■ Task brief: Please write out every entry below, word for word.

■ Recorded information:
*** Begin section ***

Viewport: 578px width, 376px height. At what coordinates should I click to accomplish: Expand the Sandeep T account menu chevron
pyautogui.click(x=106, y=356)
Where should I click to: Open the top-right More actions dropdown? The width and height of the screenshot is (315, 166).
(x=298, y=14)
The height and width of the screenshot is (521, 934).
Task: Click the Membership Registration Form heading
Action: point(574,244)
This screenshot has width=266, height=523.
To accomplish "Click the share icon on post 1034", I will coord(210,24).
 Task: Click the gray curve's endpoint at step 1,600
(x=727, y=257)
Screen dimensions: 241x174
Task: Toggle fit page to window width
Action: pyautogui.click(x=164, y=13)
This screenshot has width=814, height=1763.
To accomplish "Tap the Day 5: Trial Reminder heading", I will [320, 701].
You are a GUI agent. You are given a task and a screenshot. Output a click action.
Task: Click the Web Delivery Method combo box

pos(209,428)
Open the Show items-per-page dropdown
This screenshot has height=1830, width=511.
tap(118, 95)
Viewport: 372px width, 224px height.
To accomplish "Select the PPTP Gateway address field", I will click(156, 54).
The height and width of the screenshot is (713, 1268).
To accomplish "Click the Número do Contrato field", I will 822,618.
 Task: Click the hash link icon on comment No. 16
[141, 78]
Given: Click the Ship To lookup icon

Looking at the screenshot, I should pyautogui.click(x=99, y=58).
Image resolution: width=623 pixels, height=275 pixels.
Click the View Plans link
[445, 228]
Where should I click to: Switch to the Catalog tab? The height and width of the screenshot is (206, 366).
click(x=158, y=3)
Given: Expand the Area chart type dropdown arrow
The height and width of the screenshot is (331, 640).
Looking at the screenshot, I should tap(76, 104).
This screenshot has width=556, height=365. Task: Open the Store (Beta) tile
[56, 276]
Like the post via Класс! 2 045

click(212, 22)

*** End section ***

■ Solved problem:
Viewport: 578px width, 376px height. At what coordinates should I click to accomplish: Expand the Sandeep T account menu chevron
pyautogui.click(x=106, y=356)
Where should I click to: Open the top-right More actions dropdown? The width and height of the screenshot is (315, 166).
(x=298, y=14)
The height and width of the screenshot is (521, 934).
Task: Click the Membership Registration Form heading
Action: point(574,244)
This screenshot has width=266, height=523.
To accomplish "Click the share icon on post 1034", I will coord(210,24).
 Task: Click the gray curve's endpoint at step 1,600
(x=727, y=257)
Screen dimensions: 241x174
Task: Toggle fit page to window width
Action: pyautogui.click(x=164, y=13)
This screenshot has width=814, height=1763.
To accomplish "Tap the Day 5: Trial Reminder heading", I will [320, 701].
You are a GUI agent. You are given a task and a screenshot. Output a click action.
Task: Click the Web Delivery Method combo box

pos(209,428)
Open the Show items-per-page dropdown
This screenshot has height=1830, width=511.
tap(118, 95)
Viewport: 372px width, 224px height.
To accomplish "Select the PPTP Gateway address field", I will click(156, 54).
The height and width of the screenshot is (713, 1268).
To accomplish "Click the Número do Contrato field", I will 822,618.
 Task: Click the hash link icon on comment No. 16
[141, 78]
Given: Click the Ship To lookup icon

Looking at the screenshot, I should pyautogui.click(x=99, y=58).
Image resolution: width=623 pixels, height=275 pixels.
Click the View Plans link
[445, 228]
Where should I click to: Switch to the Catalog tab? The height and width of the screenshot is (206, 366).
click(x=158, y=3)
Given: Expand the Area chart type dropdown arrow
The height and width of the screenshot is (331, 640).
Looking at the screenshot, I should tap(76, 104).
This screenshot has width=556, height=365. Task: Open the Store (Beta) tile
[56, 276]
Like the post via Класс! 2 045

click(212, 22)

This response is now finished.